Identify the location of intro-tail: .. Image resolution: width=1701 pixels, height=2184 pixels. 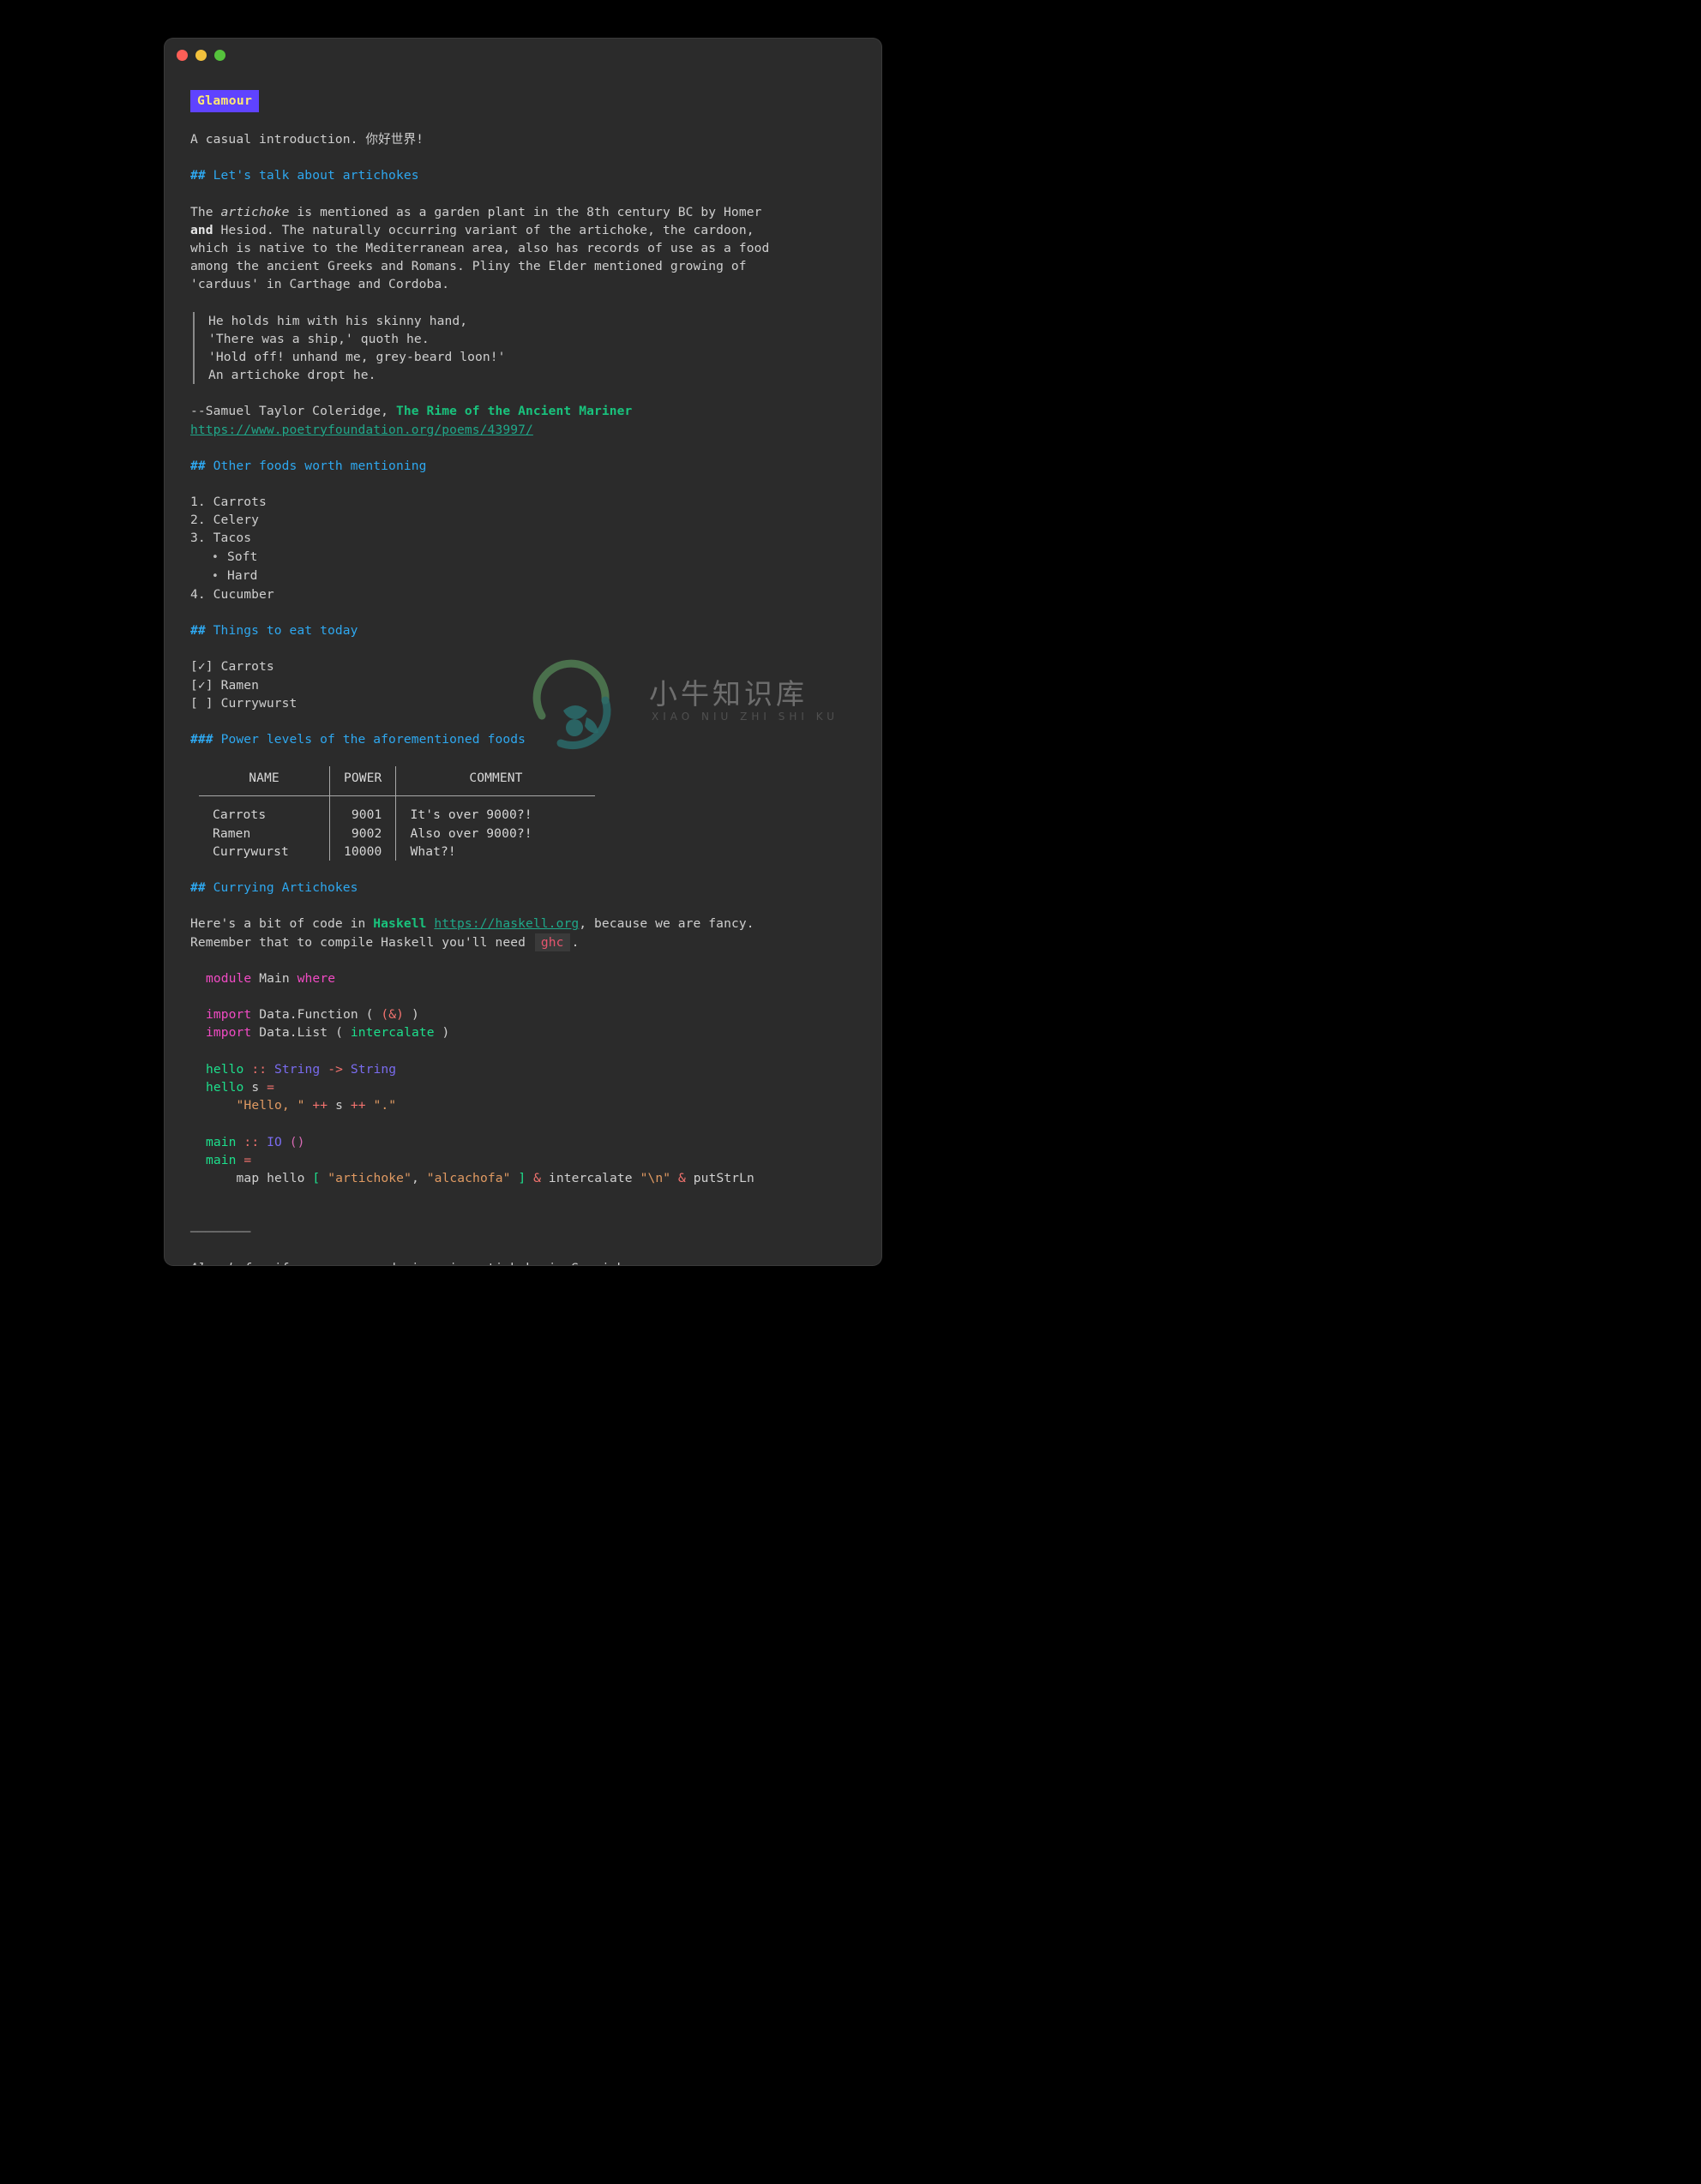
(576, 942).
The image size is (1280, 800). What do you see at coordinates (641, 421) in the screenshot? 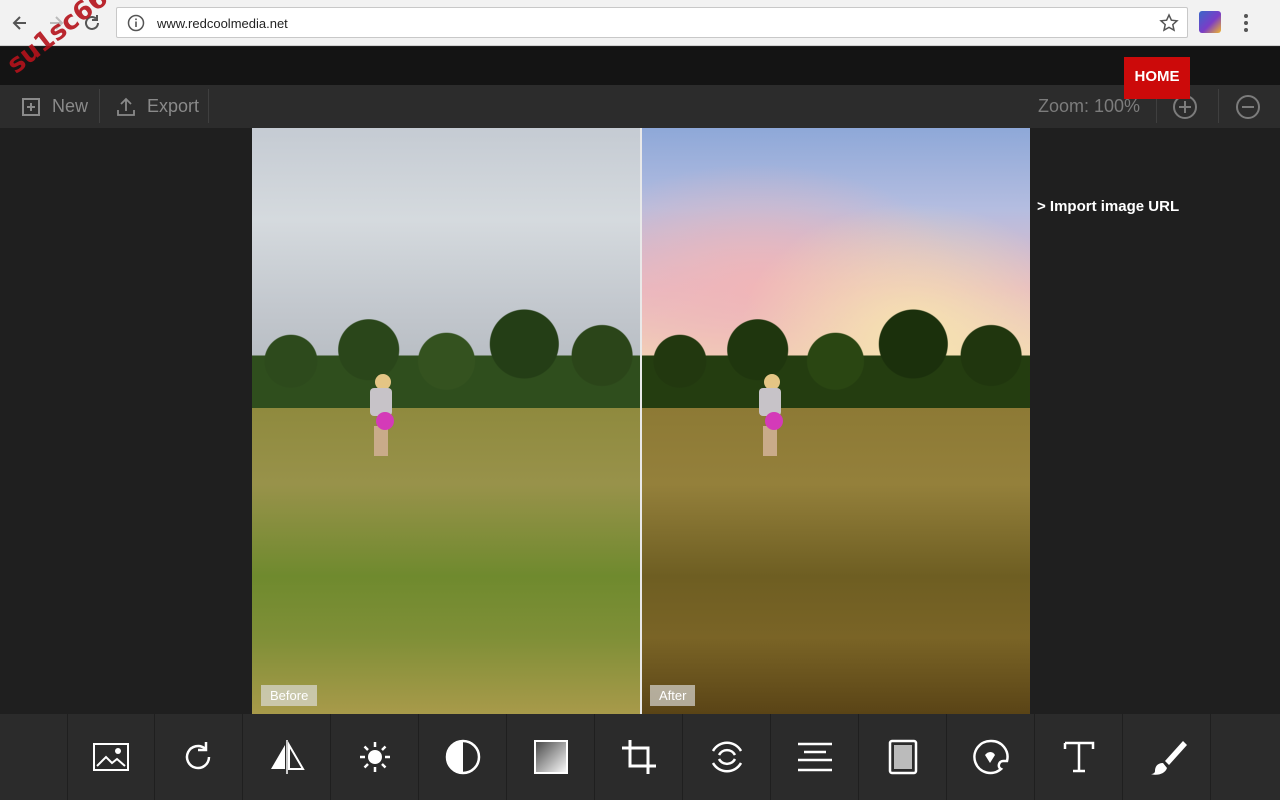
I see `compare-slider-handle` at bounding box center [641, 421].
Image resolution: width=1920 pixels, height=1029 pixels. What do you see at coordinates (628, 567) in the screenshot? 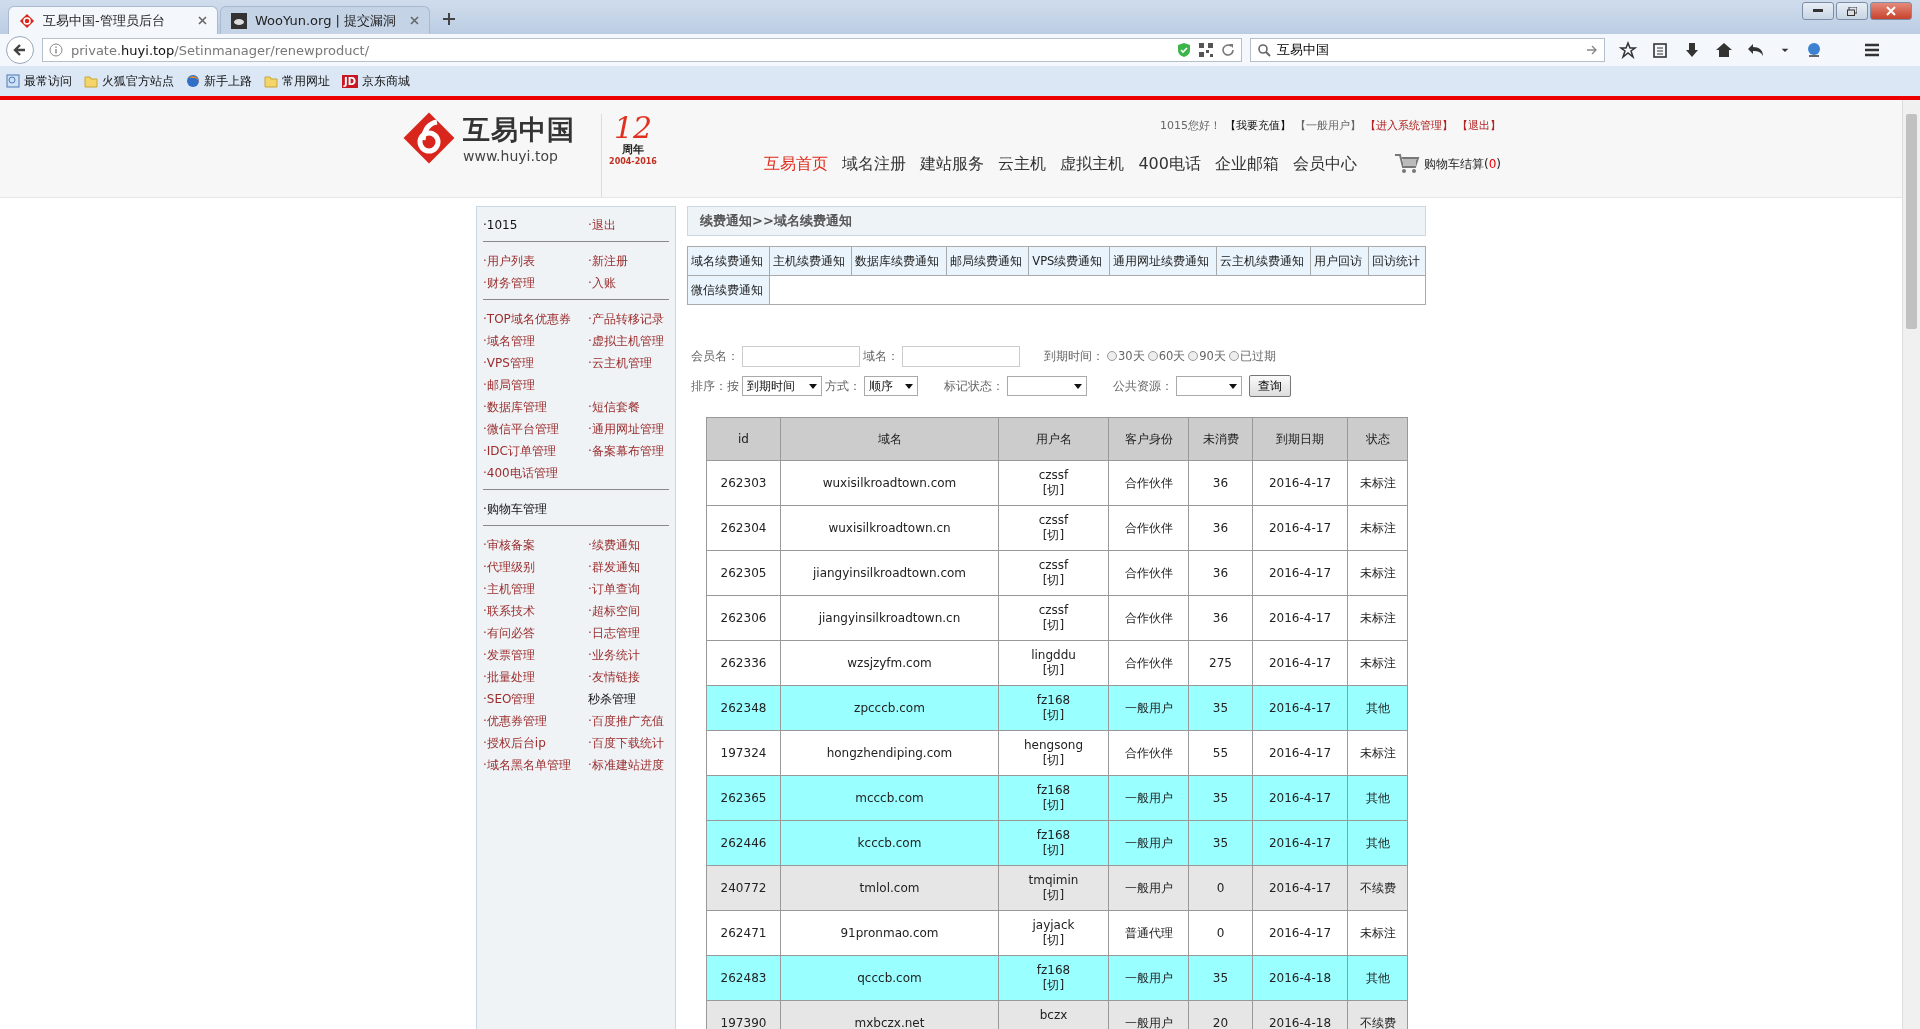
I see `sidebar-link: ·群发通知` at bounding box center [628, 567].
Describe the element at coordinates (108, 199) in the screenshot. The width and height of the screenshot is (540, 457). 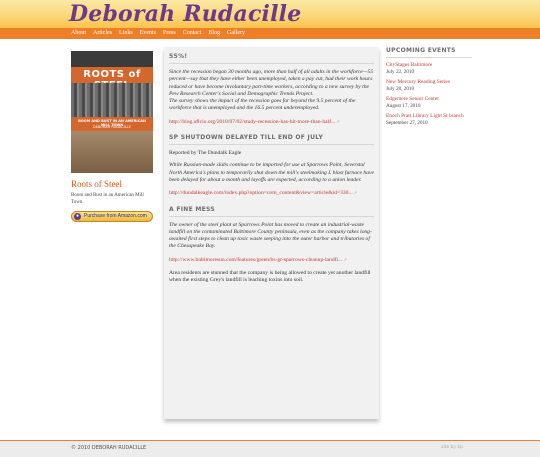
I see `book-subtitle: Boom and Bust in an American Mill Town` at that location.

.....

課題:
上記の資料をすべて、「入力」と「出力」の2列からなるCSVとして出力してください。1件につき1行とし、各値は改行を空白に置き換えたうえで引用符で囲んだ1フィールドに収め、画像は含めないでください。

想定解答:
入力,出力
"Identify the location of intro-tail: .. Image resolution: width=1701 pixels, height=2184 pixels.","(576, 942)."
"The image size is (1280, 800). What do you see at coordinates (641, 421) in the screenshot?","I see `compare-slider-handle` at bounding box center [641, 421]."
"Image resolution: width=1920 pixels, height=1029 pixels. What do you see at coordinates (628, 567) in the screenshot?","I see `sidebar-link: ·群发通知` at bounding box center [628, 567]."
"Describe the element at coordinates (108, 199) in the screenshot. The width and height of the screenshot is (540, 457).","I see `book-subtitle: Boom and Bust in an American Mill Town` at that location."